TAF/FTC is replacing tenofovir disoproxil fumarate/FTC in single-tablet coformulations and in prescriptions written. But the international team who conducted this study observed that no trial has directly compared TAF with the nucleoside ABC. To make that comparison, they conducted a phase 3 randomized, double-blind, double-dummy trial in the European Union and the United States.
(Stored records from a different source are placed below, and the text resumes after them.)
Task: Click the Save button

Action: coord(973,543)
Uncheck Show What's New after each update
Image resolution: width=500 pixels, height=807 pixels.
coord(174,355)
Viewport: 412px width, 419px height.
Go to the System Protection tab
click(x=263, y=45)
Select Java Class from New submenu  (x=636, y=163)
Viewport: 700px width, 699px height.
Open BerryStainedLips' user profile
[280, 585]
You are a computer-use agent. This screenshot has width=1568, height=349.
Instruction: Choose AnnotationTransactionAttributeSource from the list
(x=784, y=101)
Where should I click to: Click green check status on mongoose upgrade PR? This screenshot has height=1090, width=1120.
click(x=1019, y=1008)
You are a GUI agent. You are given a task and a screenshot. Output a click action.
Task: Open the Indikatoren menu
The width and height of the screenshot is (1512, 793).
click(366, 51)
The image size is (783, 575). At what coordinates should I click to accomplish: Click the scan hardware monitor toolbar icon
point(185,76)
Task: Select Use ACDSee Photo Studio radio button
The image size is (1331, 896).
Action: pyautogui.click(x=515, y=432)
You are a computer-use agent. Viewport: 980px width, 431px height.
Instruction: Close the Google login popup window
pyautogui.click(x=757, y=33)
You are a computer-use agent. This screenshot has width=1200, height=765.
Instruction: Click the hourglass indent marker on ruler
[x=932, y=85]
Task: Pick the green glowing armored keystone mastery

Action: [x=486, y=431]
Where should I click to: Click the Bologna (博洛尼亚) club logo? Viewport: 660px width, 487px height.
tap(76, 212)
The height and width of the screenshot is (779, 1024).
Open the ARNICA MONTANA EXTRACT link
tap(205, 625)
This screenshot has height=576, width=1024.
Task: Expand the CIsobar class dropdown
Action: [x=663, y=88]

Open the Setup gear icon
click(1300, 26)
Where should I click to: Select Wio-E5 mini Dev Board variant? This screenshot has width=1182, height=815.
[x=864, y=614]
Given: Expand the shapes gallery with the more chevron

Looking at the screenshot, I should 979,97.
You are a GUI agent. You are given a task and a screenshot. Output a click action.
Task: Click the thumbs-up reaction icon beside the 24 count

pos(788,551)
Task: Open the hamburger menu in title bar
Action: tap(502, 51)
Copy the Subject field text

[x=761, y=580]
All participants had a viral load below 50 copies for at least 6 months on an ABC/3TC-containing regimen (excluding single-tablet regimens), and everyone had estimated creatinine clearance at or above 50 mL/min. Researchers randomized 276 people to continue ABC/3TC and the third antiretroviral and 280 to swap ABC/3TC for TAF/FTC while keeping the same third antiretroviral. The primary endpoint was proportion with a viral load below 50 copies at 48 weeks by snapshot analysis, with a 10% noninferiority margin.
Both groups had a median age of 52 years, about three quarters were white, and 14% assigned to TAF versus 22% assigned to TAF were women. Respective median CD4 counts were 654 and 700, and 41% and 39% had used TDF. Both groups had taken ABC/3TC for a median of 8 years. About half of both groups were taking a nonnucleoside with ABC/3TC, 30% a boosted protease inhibitor, and about 18% an integrase inhibitor.
Among 280 people randomized to TAF, 249 (89%) continued treatment for 48 weeks, while 258 of 276 in the ABC arm (93%) made it to 48 weeks. At that point 90% in the TAF group and 93% in the ABC group maintained a viral load below 50 copies. The calculated difference and 95% confidence interval (-3.0%, -8.2 to 2.0) established the noninferiority of switching to TAF/FTC in a virally suppressed population. In a per-protocol analysis, 99% in both treatment arms kept their viral load below 50 copies. Virologic failure rates were 2% in the TAF group and 1% in the ABC group. A resistance analysis focused on 4 people with virologic failure in the TAF arm and 1 in the ABC arm. Resistant virus emerged with failure in 1 person in each group (K65K/R with the TAF regimen, protease inhibitor mutations with the ABC regimen).
Twelve people (4%) randomized to TAF and 9 (3%) randomized to ABC had adverse events leading them to stop study drugs. Drug-related serious adverse events arose in 0.7% taking TAF and 0.4% taking ABC. Grade 3 or 4 lab abnormalities appeared in 22% assigned to TAF and 18% assigned to continue ABC.
Through 48 weeks estimated creatinine clearance rose by a median of 1.3 mL/min with TAF/FTC while falling 1.1 mL/min with ABC/3TC (P = 0.05). Changes in renal tubular markers over 48 weeks did not differ significantly between the two groups. No cases of proximal renal tubulopathy or Fanconi syndrome developed in either group.
Spine and hip bone mineral density changed hardly at all in either group through 48 weeks. The only significant 48-week lipid change involved "good" high-density lipoprotein (HDL) cholesterol, which fell 2 mg/dL with TAF and rose 2 mg/dL with continued ABC (P < 0.001). Total-to-HDL cholesterol ratio did not change in either group, and similar proportions started lipid-lowering drugs (9% on TAF and 7% on ABC, P = 0.43).
The researchers proposed that "TAF/FTC provides an alternative backbone to ABC/3TC with similar effects on kidney and bone."
1. Winston A, Post FA, DeJesus E, et al. Phase 3 randomized controlled trial of switching to emtricitabine/tenofovir alafenamide (F/TAF) from abacavir/lamivudine (ABC/3TC) in virologically suppressed adults: week 48 results. 16th European AIDS Conference. October 25-27, 2017. Milan. Abstract PS8/4.